Maria Fernanda Chiari graduated in biological sciences at Universidade Estadual do Norte do Paraná (2007) and became master in biotechnology at Universidade Federal de São Carlos in 2010. She is currently a fellow of CAPES doctoral program in biotechnology also from the Universidade Federal de São Carlos - UFSCar, working in the field of parasitology and immunology
Disseminated strongyloidiasis is rare among the population of immunocompetent, but very important in immunocompromised individuals, particularly those co-infected with HIV. This form of the disease is due to autoinfection capacity of Strongyloides stercoralis and characterized by the presence of larvae in multiple organs. The search for new compounds that have antiparasitic activity and less side effects is of great interest for the treatment of immunocompromised individuals. The search for new drugs has an important ally in medicine for centuries, the use of medicinal plants. And in our group we have shown beneficial effects of Mentha piperita L. in the treatment of experimental schistosomiasis. Thus, we evaluated the Menthol and menthone compound in the viability of in vitro parthenogenetic females Strongyloides venezuelensis. After 12 days of infection of rats (Wistar -1500 larvae per animal),15 cm of their small intestine were removed and the females were recovered. Two females per well containing 2 mL medium and compounds and Menthol and / or menthone (100 ug/ml, 50 ug/ml, 25 ug/ml and 12.5 ug/ml) in triplicate. We utilized Ivermectin (the same doses to compounds) to positive control and DMSO 99.9% to negative control. The tested compounds showed 100% efficiency for induction of in vitro female death, suggesting that these bio compounds have potential to be assessed for their effectiveness in reducing the parasitic load in vivo tests. And they can contribute to the search for new compounds in the control of parasitic diseases caused by nematodes
Nada Matougui is a second year PhD student in biology and health doctorate school at the University of Angers working under the supervision of the professor Patrick Saulnier. Her research is focused on the development of a Lipid-based Nanoformulation of Antimicrobial Peptides to Treat Bacterial Infectious Diseases. She is pharmacy graduate from the Medicine University of Algiers, followed by a Master degree in “Technologies Innovantes en Formulation” at University of Angers. She worked as an intern at the “MINT” laboratory on the development of a nanomedicine for glioblastoma therapy.

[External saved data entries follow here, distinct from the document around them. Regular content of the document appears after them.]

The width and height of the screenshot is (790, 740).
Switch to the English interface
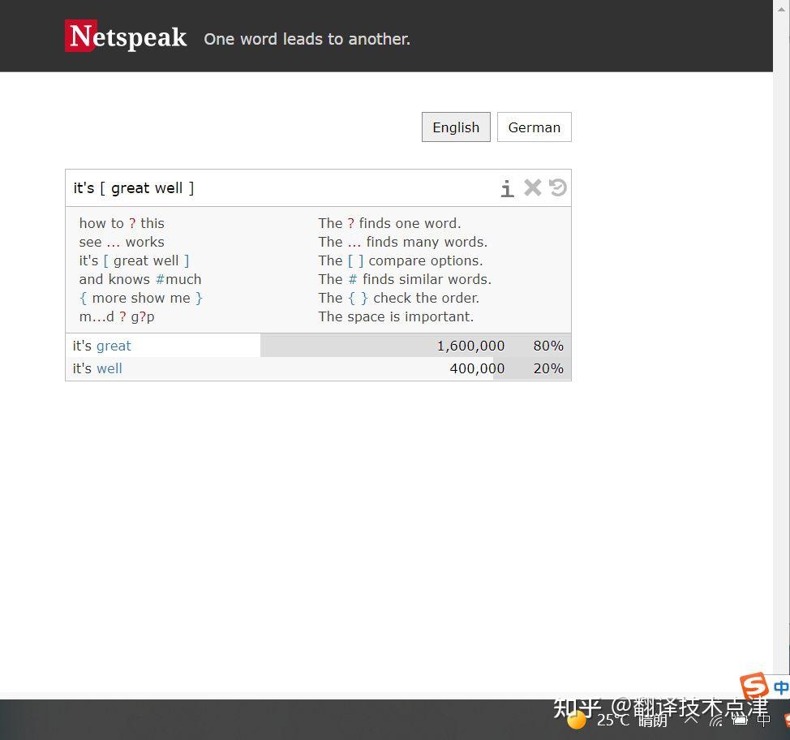pos(455,127)
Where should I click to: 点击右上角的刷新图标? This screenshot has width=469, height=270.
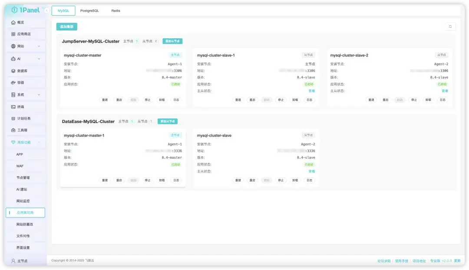(451, 26)
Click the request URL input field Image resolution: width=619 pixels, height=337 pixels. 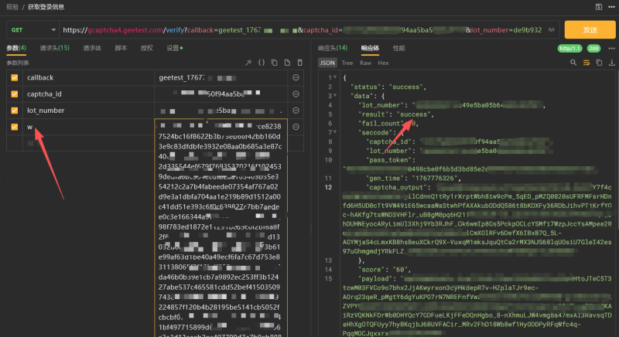click(310, 29)
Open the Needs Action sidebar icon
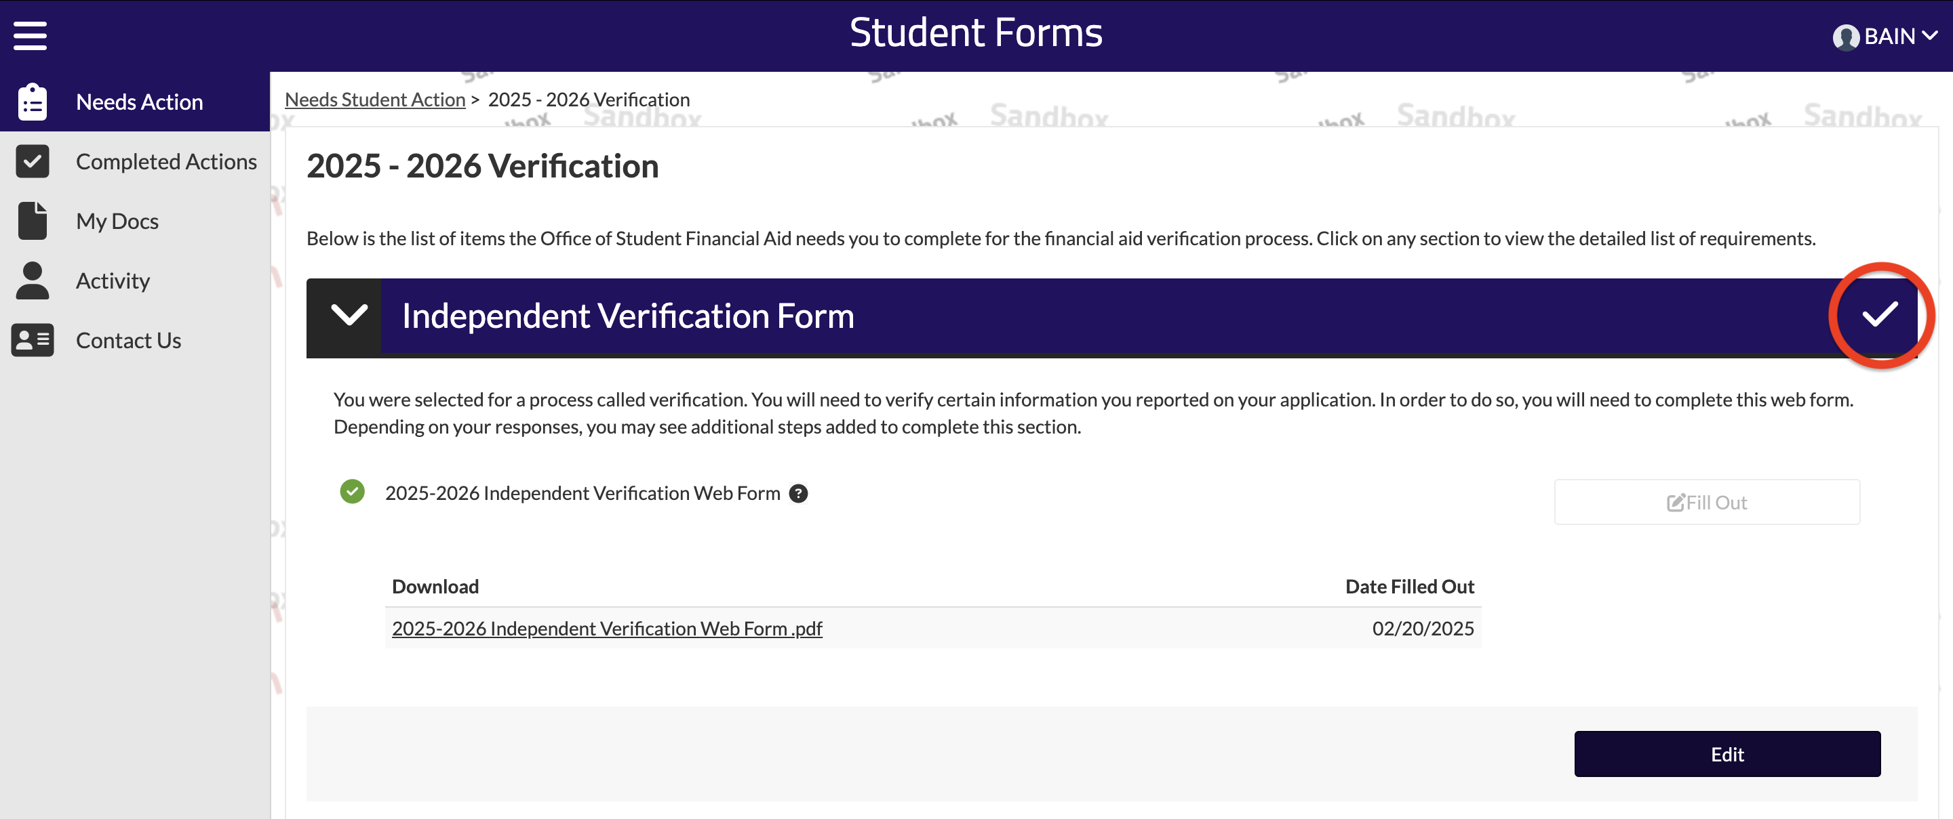Image resolution: width=1953 pixels, height=819 pixels. (x=31, y=101)
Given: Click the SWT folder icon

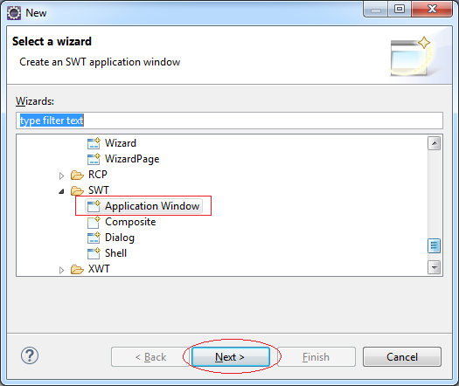Looking at the screenshot, I should (77, 190).

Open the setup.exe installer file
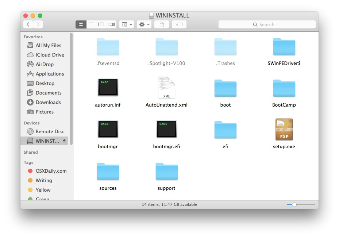pos(284,130)
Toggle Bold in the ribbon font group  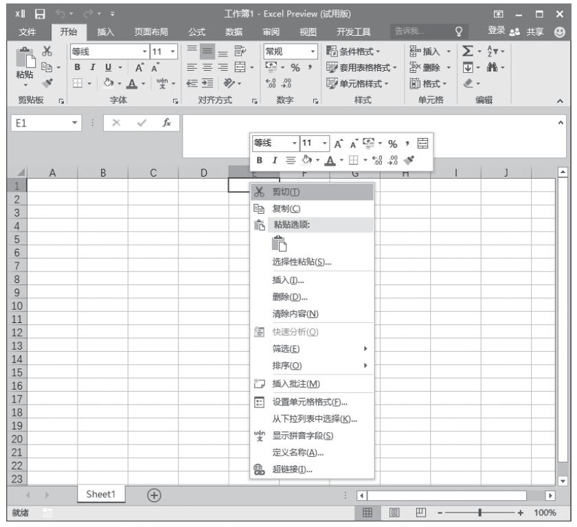click(x=78, y=69)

The rapid increase in drug-resistant infections presents an acute problem that continues to challenge the healthcare sector, generating interest in novel antimicrobial strategies. Antimicrobial peptides (AMPs) have a high potential as new therapeutics against infectious diseases as they are less prone to induce resistance due to their fast and non-specific mechanism of action. The new peptides included in the study are well-defined AMPs, established to have an antimicrobial effect and an acceptable safety profile. The aim of this work is to explore the potential of lipid nanocapsules (LNCs) for AMP delivery, and especially its ability to protect the peptide against degradation while at the same time maintain proper drug activity. The LNCs are described as an oily core composed of medium chain triglycerides, and surrounded by a surfactant shell made of lecithin and PEGylated surfactants. Their lipidic cores are not favorable as they stand to encapsulate hydrophilic molecules. To promote the peptide loading, the incorporation of the cationic peptides in the shell of the LNCs was envisaged. Two strategies are tested: adsorption of the AMPs on the surface of LNCs by incubation under magnetic stirring or incorporation of charged linkers to the formulation of LNCs. The incubation performed at different conditions shows a good association of the peptides to the surface of the LNCs. The minimal inhibitory concentrations (MIC) of the LNC-AMPs were determined for the sensitive strains. The results show a preservation of the antibacterial activity of the native peptide and in some cases a decrease of the MIC.